To add, often times you may come across problems with your website, server or both, having a fast support turnaround time helps a lot. One way to check if whether your hosting provider’s support is top notch is to look around their support forums or around social media and message boards like reddit or relevant Facebook groups.

Popular hosting providers have been known to be plagued with complaints and unsatisfactory reviews for their alleged slow support. It’s up to your discretion and research whether you believe them or not, they may help you discern which hosting provider to choose.

Decide how much hand-holding you’ll need. Basic customer service provides access to email, ticket and phone support. Turnaround time on requests, however, will vary. Some service providers even offer 24-hour phone support. The limiting factor to non-managed service is that while a vendor may answer questions about basic configuration, it won’t be your systems manager.

Lastly, be wary about the limitations of your hosting plan.
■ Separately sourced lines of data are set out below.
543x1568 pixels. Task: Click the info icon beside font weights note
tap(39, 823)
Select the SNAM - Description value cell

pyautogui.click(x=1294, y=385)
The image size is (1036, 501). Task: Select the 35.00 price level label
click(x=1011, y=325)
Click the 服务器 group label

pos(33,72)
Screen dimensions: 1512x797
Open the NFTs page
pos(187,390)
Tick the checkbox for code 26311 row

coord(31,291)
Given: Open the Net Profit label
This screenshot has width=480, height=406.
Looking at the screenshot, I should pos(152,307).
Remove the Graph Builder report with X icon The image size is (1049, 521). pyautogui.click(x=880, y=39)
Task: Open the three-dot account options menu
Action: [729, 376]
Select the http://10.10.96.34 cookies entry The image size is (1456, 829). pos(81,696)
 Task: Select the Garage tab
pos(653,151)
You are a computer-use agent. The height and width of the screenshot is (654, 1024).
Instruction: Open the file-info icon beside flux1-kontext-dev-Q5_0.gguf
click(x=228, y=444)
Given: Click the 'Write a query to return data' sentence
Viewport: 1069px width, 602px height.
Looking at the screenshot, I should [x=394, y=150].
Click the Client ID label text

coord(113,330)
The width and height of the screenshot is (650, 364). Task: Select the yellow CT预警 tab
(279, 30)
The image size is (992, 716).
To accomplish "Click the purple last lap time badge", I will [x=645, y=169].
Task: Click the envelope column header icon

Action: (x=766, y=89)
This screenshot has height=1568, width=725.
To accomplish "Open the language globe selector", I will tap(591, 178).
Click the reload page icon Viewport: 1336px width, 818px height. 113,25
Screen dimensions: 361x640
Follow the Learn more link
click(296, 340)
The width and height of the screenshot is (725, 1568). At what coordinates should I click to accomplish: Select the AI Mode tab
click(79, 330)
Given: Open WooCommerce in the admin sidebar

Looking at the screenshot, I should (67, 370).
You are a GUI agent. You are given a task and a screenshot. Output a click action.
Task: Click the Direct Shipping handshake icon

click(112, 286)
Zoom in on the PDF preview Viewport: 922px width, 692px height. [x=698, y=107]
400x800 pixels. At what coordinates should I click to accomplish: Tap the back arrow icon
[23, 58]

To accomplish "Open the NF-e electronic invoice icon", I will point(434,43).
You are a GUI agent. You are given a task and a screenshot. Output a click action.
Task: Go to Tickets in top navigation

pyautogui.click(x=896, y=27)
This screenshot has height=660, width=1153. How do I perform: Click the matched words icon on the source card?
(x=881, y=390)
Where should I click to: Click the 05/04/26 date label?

These are the limitations that you should wary about:

  • Storage Limit – Hard limit on the amount of data you can store on your server. Different providers have different policies regarding the files/data that can be stored on the servers, they may suspend your plan or even your account if you’re caught storing data that goes against them.
  • CPU Resource Usage – CPU usage is the amount of tasks and processes that are running on a server at any given time.
  • Processes Limit – Processes are a series of actions or functions occurring on a server at any one time. 
  • Inodes Limit – An inode stores basic information about a regular file, directory or other file system object. The number of inodes indicates the number of files and folders you have.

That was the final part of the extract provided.